Structural basis for treating tumor necrosis factor α (TNFα)-associated diseases with the therapeutic antibody infliximab

Abstract

Background: Although infliximab has high efficacy in treating TNFα-associated diseases, the epitope on TNFα remains unclear.

Results: The crystal structure of the TNFα in complex with the infliximab Fab is reported at a resolution of 2.6 Å.

Conclusion: TNFα E-F loop plays a crucial role in the interaction.

Significance: The structure may lead to understanding the mechanism of mAb anti-TNFα Monoclonal antibody (mAb) drugs have been widely used for treating tumor necrosis factor α (TNFα)-related diseases for over 10 years. Although their action has been hypothesized to depend in part on their ability to bind precursor cell surface TNFα, the precise mechanism and the epitope bound on TNFα remain unclear. In the present work, we report the crystal structure of the infliximab Fab fragment in complex with TNFα at a resolution of 2.6 Å. The key features of the TNFα E-F loop region in this complex distinguish the interaction between infliximab and TNFα from other TNF-receptor structures, revealing the mechanism of TNFα inhibition by overlapping with the TNFα-receptor interface and indicating the crucial role of the E-F loop in the action of this therapeutic antibody. This structure also indicates the formation of an aggregated network for the activation of complement-dependent cytolysis and antibody-dependent cell-mediated cytotoxicity, which result in development of granulomatous infections through TNFα blockage. These results provide the first experimental model for the interaction of TNFα with therapeutic antibodies and offer useful information for antibody optimization by understanding the precise molecular mechanism of TNFα inhibition.
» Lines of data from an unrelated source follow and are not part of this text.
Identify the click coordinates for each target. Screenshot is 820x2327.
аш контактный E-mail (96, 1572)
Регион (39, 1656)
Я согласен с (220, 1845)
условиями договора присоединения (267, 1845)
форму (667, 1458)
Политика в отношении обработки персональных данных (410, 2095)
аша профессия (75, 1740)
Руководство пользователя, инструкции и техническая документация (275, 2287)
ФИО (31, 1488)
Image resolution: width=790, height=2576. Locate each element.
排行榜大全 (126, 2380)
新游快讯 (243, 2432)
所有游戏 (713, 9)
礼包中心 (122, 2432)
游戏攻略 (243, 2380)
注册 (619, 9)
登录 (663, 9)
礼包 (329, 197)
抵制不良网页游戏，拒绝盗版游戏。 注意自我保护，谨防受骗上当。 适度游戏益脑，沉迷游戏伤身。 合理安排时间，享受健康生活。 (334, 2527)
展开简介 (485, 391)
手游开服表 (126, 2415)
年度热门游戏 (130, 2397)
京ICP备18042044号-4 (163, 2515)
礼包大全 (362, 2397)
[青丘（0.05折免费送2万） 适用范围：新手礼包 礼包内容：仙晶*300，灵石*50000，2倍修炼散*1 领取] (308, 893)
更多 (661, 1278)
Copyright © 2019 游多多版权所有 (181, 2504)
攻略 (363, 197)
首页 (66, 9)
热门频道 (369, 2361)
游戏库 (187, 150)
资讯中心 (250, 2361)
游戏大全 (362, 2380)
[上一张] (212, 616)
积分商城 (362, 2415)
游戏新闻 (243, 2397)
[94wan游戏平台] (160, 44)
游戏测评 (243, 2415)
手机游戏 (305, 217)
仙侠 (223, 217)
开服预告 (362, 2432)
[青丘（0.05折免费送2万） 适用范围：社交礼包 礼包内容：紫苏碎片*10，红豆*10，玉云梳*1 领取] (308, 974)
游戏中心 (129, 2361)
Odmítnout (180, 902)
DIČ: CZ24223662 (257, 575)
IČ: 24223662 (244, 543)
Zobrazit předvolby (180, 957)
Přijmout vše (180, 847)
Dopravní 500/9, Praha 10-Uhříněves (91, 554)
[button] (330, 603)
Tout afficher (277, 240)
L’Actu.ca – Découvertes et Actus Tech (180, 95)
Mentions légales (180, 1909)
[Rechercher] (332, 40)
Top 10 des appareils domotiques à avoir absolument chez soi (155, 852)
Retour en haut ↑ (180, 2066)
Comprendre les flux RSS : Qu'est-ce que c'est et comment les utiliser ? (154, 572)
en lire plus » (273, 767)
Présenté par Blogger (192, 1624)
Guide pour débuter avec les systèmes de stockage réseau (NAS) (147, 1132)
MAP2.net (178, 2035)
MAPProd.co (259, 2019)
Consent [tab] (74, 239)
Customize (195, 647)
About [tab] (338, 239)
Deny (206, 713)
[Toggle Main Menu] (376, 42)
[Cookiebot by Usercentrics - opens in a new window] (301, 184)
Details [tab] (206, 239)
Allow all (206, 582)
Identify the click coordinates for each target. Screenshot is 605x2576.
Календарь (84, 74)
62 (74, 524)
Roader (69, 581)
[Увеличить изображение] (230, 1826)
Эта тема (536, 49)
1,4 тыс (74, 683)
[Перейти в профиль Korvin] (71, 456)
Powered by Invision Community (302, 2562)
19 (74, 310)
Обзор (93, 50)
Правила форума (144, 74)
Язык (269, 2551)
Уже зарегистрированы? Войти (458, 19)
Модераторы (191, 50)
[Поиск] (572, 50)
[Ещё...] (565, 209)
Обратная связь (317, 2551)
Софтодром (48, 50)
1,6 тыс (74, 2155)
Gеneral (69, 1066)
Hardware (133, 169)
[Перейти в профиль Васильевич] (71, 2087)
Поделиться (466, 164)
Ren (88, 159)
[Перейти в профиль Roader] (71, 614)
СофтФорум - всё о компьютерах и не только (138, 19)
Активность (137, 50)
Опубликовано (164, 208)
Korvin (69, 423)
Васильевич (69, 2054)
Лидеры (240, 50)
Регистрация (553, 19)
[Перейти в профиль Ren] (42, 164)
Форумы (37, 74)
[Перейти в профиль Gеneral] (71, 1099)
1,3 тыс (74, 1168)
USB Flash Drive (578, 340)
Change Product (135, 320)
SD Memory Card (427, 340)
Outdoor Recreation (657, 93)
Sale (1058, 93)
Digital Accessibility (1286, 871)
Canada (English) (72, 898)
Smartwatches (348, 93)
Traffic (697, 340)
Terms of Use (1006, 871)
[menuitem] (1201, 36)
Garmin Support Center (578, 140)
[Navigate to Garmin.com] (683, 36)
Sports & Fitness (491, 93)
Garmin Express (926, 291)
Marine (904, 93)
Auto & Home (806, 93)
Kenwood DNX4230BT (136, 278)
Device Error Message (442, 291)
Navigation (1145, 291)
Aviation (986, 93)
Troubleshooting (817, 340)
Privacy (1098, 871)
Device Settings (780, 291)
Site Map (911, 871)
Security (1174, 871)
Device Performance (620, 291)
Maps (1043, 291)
Keywords: Antibodies; Antibody Therapy; Arthritis; Crystal Structure; Drug Action; Infliximab; Mechanism; Tumor Necrosis Factor (TNF).

FIGURE 1.

Overall structure of the TNFα-infliximab Fab complex. The TNFα-infliximab Fab complex is shown as a ribbon diagram in two orientations: top view looking down the crystallographic 3-fold symmetry axis (left), and side view with the crystallographic 3-fold axis vertical (right, middle). The molecules in one TNFα trimer are colored green, light blue, and cyan, respectively. The light chain and heavy chain of infliximab Fab are colored gold and purple, respectively.

FIGURE 2.

Comparison of the interface between TNFα and receptors and infliximab Fab. A, TNFα from the complex structures is represented as a colored surface with TNFR2 and the infliximab Fab interface highlighted in red at one of three interfaces on the TNFα trimer. The E-F loop region, which is missing in the TNFα-TNFR2 complex because of the lack of interaction, is labeled. The TNFβ from the TNFβ-TNFR1 complex structure is shown as a colored surface with one of the TNFR1-binding sites highlighted in red. All TNF molecules are superposed and presented in the same orientation. B, the amino acid sequence alignment of TNFα and TNFβ. The E-F loop, which may play a central role in antibody-antigen interaction, is framed. The numbering of residues (top) refers to that in TNFα.

FIGURE 3.

Detailed TNFα-infliximab Fab interface. A, surface representations and ribbon diagrams of infliximab Fab (left) and the TNFα-infliximab Fab complex (right). The light chain and heavy chain of infliximab Fab are colored gold and magenta, respectively. The TNFα trimer is colored cyan. The contact surfaces (≤3.6 Å) are highlighted in blue on infliximab Fab and red on TNFα. Ribbon diagrams corresponding to the surfaces shown above with the same color scheme. B, stereoview of the TNFα-infliximab Fab interface. The residues that are involved in the intermolecular interaction are shown as colored sticks with the same scheme as the surface representation above. Infliximab Fab and TNFα molecules are presented as ribbon diagrams.

FIGURE 4.

Structural variety of TNFα in free form and TNFα-TNFR2 and TNFα-infliximab Fab complexes. The free state of the molecule is colored gray. TNFα molecules in the TNFα-TNFR2 and TNFα-infliximab Fab complex structures are colored red and cyan, respectively. The variant parts of the C-D and E-F loops of TNFα are framed.